Mr. Sampath - The Printer of Malgudi
- First edition
- Author: R.K. Narayan
- Language: English language
- Genre: Novel
- Publisher: Eyre and Spottiswoode
- Publication date: 1949
- Publication place: India
- Media type: Print
- ISBN: 978-1-4000-4477-1
- OCLC: 64574159
- Dewey Decimal: 823/.914 22
- LC Class: PR9499.3.N3 A6 2006b
- Preceded by: The English Teacher
- Followed by: The Financial Expert

= Mr. Sampath – The Printer of Malgudi =

Novel by R. K. Narayan

Mr. Sampath – The Printer of Malgudi is a 1949 novel by R. K. Narayan. It was adapted into the films Mr. Sampat (Hindi, 1952) and a Tamil film sharing the same title (1972).

A comic realist novel of manners, Mr. Sampath marks the first of three Narayan novels that take an external approach, focusing on events outside the protagonist, in contrast to Narayan's more internally-focused earlier novels. The novel is set in 1938 under the British Raj, in the fictional town of Malgudi.

==Plot==

The novel is made up of two parts: a first part dealing with the publication of a newspaper and centered on Mr. Sampath, and a second part focus on movie production and centered on Mr. Srinivas.

In the first part, to bring out the journal The Banner, Mr. Srinivas, the editor, and Mr. Sampath, the printer, have to work together. The two entirely contrasting good-hearted characters forge a great partnership that makes The Banner the center of attention in Malgudi. However, a situation arises and they have to temporarily discontinue the journal.

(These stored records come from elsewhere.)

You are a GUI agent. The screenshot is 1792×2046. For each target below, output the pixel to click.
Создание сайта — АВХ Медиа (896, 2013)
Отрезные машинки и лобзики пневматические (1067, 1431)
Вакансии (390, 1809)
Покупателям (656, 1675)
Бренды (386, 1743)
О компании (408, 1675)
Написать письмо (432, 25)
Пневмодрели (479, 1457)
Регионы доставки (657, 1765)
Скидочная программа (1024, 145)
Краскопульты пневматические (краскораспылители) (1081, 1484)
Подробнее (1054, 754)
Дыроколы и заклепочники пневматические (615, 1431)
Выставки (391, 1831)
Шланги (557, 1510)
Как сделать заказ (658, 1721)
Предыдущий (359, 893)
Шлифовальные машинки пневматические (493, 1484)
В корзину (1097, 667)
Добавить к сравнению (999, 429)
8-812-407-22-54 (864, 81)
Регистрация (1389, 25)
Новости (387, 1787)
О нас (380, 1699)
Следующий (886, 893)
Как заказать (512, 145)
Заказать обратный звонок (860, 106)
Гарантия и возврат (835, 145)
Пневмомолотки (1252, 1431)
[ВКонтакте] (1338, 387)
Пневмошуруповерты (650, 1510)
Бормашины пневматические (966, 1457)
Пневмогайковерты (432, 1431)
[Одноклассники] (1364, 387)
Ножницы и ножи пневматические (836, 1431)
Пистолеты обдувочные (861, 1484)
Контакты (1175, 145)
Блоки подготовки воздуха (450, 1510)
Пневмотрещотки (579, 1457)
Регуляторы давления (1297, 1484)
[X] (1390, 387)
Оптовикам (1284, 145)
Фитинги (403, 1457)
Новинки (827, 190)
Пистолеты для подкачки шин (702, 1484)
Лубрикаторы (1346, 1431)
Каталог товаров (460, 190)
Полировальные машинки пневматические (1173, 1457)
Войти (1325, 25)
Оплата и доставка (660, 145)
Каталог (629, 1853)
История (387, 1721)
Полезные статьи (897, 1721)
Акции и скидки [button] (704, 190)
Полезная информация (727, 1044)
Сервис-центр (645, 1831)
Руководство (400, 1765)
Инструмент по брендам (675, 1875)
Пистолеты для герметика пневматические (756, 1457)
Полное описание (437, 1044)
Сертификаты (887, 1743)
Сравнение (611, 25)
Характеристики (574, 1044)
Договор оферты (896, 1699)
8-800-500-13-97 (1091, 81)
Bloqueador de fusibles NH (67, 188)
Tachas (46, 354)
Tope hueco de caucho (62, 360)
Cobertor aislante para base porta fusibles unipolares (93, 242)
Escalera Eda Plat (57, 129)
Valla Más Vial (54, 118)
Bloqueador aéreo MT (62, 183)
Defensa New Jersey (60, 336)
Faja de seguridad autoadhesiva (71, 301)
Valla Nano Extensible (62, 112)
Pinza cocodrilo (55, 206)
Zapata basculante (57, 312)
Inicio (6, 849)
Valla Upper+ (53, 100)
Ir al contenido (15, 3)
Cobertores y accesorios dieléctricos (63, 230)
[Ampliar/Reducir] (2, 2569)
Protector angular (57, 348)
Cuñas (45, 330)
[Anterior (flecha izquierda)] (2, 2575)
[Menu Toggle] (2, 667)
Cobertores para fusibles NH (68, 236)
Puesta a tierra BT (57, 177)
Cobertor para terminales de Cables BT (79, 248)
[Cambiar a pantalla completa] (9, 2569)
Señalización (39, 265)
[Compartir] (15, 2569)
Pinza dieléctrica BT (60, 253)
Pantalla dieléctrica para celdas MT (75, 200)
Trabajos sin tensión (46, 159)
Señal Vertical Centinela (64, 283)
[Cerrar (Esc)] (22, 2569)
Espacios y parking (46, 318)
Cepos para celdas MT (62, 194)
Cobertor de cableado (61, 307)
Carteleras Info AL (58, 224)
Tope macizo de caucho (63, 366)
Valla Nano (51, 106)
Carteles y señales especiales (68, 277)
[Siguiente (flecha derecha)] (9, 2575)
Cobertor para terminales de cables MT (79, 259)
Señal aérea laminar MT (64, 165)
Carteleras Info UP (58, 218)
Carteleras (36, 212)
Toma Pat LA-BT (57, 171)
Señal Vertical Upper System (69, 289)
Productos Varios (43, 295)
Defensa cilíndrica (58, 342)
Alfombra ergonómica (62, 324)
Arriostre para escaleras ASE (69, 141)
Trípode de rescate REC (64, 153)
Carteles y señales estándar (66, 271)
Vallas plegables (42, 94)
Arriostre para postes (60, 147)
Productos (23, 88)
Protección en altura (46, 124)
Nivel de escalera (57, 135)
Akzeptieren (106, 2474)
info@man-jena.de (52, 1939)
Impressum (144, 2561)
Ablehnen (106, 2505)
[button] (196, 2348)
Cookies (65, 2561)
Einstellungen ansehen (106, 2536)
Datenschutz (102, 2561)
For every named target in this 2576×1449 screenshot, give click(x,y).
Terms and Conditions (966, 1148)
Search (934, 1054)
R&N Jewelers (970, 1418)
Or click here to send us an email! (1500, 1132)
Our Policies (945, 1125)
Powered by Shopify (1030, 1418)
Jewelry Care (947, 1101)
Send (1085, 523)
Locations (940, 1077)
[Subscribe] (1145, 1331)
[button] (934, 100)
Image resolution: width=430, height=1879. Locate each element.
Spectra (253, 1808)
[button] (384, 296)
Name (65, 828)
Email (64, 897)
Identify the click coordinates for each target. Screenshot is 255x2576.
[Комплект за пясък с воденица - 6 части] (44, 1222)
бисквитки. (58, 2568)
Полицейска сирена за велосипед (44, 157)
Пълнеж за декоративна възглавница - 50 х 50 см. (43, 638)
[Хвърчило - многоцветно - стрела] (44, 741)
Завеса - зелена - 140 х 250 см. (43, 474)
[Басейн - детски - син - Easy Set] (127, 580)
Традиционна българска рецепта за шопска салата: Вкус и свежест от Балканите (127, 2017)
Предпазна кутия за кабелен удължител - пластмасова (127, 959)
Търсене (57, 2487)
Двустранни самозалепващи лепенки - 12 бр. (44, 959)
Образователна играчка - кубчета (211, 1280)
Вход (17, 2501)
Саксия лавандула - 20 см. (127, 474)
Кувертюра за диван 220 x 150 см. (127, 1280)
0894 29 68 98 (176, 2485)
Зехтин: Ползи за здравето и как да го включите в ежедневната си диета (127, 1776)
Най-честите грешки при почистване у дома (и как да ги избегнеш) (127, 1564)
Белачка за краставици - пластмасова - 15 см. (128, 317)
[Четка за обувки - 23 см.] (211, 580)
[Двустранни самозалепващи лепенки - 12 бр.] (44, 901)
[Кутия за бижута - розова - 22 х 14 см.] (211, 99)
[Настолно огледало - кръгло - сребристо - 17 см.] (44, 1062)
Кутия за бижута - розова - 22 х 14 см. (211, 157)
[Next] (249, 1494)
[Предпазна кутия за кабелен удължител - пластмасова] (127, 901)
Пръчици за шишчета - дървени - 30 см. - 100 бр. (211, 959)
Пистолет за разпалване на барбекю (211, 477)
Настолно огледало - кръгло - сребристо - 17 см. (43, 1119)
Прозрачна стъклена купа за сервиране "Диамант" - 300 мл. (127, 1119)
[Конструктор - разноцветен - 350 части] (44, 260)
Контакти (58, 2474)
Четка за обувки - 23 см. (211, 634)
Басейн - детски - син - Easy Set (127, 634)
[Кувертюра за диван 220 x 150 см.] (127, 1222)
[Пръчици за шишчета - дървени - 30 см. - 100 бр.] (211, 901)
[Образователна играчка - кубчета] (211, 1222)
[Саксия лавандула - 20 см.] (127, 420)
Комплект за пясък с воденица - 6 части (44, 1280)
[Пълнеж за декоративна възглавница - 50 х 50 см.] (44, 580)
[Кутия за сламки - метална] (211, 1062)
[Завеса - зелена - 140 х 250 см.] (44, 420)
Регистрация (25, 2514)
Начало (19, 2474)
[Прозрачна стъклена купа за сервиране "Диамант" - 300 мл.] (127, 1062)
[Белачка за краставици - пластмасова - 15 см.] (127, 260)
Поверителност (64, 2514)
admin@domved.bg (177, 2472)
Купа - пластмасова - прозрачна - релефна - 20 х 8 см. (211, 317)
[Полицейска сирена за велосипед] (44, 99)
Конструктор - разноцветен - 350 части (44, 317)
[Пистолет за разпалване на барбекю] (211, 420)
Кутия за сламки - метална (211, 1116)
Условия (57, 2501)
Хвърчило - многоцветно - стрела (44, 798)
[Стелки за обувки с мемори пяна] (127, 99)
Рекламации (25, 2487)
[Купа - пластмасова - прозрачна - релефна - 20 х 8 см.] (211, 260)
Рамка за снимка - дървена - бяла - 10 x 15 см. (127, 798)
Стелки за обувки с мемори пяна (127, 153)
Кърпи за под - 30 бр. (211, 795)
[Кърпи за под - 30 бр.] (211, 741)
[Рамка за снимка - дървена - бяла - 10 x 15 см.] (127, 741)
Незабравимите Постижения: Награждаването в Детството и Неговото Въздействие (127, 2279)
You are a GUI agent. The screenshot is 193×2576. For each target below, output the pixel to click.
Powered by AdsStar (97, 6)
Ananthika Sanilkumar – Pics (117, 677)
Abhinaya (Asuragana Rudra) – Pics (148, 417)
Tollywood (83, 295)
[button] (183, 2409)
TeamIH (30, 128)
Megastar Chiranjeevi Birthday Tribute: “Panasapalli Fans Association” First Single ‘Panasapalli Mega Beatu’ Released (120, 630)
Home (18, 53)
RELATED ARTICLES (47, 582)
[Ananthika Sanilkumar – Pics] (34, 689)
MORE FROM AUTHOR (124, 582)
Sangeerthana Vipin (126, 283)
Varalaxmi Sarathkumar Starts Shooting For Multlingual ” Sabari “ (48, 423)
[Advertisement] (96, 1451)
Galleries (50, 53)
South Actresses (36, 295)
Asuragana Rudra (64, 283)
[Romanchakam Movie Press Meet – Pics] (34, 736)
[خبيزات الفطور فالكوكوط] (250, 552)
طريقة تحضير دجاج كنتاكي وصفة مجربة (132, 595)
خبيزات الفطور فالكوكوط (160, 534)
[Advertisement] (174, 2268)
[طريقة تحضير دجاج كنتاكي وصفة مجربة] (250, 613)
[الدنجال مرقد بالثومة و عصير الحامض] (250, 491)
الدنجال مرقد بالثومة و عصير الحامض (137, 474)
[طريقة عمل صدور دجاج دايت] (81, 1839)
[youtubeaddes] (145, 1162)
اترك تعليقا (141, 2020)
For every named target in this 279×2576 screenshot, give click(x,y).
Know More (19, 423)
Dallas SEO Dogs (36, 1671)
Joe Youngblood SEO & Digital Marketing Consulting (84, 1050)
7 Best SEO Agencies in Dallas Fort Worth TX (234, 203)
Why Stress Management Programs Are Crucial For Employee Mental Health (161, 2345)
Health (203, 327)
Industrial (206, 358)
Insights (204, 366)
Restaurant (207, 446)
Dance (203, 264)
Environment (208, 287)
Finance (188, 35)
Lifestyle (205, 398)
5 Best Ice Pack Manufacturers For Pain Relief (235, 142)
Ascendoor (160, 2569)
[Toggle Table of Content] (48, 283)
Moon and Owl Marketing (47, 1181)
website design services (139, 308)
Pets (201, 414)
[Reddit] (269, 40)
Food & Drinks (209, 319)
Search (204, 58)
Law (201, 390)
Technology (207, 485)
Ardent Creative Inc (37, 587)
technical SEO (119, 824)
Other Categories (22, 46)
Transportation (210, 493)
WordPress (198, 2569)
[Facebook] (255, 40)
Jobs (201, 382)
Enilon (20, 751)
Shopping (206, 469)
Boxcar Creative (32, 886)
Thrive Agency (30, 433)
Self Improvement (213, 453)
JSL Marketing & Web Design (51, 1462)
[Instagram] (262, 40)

In the second part, Srinivas and Sampath join hands with a film-making company where they have to trace varying paths, with their special bond still very deep. A love affair with the actress of the movie makes life difficult for the daring and over-ambitious Sampath, while the ethical Srinivas has his problems of over-responsibility. Some sour incidents in the studio force Srinivas to quit and revive his Banner with another printer, a thing that doesn't seem to bother Sampath caught entirely in the charm of the heroine. But Sampath comes back after the loss of the lady, his wealth, fame, and peace.